After my first mastectomy, the biopsy results revealed that the lump was too close to my skin to be considered “clean”. Instead of radiation, I opted for a revision of the skin and more surgery. This was actually a blessing. Every morning I would wake up and look down at my left breast and say “Hello Barbie.” I decided I wanted my right one to match so I requested a prophylactic mastectomy. The doctors agreed and I am now the proud owner of not one but two stripper breasts.

Two years later and I am physically the same person I was before breast cancer albeit I have a great set of breasts that will never fall and a fondness of pixie haircuts. Thanks to breast cancer, I ended a life-long, love-hate relationship with my hair and have opted to keep it super short. And I actually do wake up and smell the flowers.

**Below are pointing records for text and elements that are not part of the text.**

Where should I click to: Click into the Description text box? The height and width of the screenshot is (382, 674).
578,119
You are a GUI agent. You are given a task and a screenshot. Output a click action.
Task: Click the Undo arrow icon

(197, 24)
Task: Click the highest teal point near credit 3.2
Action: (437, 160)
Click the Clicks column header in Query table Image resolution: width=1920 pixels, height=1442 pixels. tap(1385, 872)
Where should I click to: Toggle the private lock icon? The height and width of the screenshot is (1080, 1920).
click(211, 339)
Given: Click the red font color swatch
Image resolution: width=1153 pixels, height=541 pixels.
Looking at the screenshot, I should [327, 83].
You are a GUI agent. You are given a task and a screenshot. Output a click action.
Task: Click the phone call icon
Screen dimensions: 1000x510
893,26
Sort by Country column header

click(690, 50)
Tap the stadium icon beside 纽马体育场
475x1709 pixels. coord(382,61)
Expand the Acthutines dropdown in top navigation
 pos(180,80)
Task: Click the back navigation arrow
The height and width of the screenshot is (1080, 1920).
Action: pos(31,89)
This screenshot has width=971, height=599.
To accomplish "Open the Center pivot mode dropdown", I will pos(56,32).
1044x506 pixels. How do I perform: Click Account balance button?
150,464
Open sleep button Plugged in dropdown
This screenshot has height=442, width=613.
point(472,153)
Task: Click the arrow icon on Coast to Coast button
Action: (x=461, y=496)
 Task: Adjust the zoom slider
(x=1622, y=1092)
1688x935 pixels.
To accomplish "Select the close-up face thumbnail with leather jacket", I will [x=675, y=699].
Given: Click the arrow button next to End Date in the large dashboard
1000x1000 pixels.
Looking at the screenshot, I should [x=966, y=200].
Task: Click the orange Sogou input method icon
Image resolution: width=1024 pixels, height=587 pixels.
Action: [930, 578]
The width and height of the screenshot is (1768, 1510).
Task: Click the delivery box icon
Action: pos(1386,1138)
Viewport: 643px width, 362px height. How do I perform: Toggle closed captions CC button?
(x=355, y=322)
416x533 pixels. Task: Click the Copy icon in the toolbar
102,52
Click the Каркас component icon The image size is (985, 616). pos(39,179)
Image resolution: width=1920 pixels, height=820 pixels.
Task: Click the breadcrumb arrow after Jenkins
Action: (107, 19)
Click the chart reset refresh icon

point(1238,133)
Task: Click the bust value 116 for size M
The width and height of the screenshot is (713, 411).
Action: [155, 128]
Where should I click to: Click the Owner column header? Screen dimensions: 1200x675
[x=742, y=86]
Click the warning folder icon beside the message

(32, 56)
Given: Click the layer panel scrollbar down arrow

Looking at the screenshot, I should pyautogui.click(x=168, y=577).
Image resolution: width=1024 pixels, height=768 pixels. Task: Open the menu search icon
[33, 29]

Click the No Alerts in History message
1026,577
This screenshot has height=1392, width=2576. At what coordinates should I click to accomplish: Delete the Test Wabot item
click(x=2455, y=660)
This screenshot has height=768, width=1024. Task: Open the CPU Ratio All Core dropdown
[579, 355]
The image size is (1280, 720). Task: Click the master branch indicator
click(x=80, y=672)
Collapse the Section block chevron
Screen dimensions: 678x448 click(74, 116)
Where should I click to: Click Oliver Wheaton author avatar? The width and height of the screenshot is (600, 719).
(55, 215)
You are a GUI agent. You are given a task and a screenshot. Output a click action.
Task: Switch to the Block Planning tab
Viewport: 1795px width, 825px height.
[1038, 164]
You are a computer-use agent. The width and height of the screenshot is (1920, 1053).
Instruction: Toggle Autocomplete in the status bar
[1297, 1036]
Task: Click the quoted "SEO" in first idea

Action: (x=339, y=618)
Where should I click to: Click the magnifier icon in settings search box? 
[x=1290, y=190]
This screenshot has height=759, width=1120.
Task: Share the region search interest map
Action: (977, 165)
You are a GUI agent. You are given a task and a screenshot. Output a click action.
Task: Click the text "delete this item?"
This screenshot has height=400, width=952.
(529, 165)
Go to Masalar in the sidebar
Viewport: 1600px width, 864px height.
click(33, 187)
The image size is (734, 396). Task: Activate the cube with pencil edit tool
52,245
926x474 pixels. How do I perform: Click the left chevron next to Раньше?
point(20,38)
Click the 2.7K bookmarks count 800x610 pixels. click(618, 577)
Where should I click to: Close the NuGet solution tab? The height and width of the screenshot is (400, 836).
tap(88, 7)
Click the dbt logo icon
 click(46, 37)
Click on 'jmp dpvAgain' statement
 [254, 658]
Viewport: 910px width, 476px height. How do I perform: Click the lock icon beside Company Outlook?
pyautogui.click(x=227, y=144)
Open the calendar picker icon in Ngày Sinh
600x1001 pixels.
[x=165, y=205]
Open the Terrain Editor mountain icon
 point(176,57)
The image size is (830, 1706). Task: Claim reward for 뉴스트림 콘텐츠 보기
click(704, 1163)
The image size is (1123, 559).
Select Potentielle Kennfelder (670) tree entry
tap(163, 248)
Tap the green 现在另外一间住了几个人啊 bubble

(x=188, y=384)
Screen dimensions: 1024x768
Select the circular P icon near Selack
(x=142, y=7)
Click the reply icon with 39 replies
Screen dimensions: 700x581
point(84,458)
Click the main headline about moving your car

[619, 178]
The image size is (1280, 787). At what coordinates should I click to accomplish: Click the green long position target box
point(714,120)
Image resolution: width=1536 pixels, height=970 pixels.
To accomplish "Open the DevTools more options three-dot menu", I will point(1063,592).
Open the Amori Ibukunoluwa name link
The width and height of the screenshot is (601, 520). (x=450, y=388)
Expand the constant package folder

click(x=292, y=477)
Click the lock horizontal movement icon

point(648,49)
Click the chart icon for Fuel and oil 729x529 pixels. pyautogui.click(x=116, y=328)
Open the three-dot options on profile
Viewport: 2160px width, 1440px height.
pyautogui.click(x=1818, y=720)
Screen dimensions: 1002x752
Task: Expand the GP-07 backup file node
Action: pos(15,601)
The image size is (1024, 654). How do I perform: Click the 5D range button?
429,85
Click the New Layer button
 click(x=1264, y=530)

Lastly, I don’t want to do a disservice to my fellow breast cancer conquerors. Breast cancer was not all chocolates, champagne and chemo parties. It was pain and every day I live with the question “What if it comes back?” But I take every day as a new one and look forward to them (I look forward to Friday, Saturday and Sunday most of all.) Because it’s not about surviving, it’s about conquering!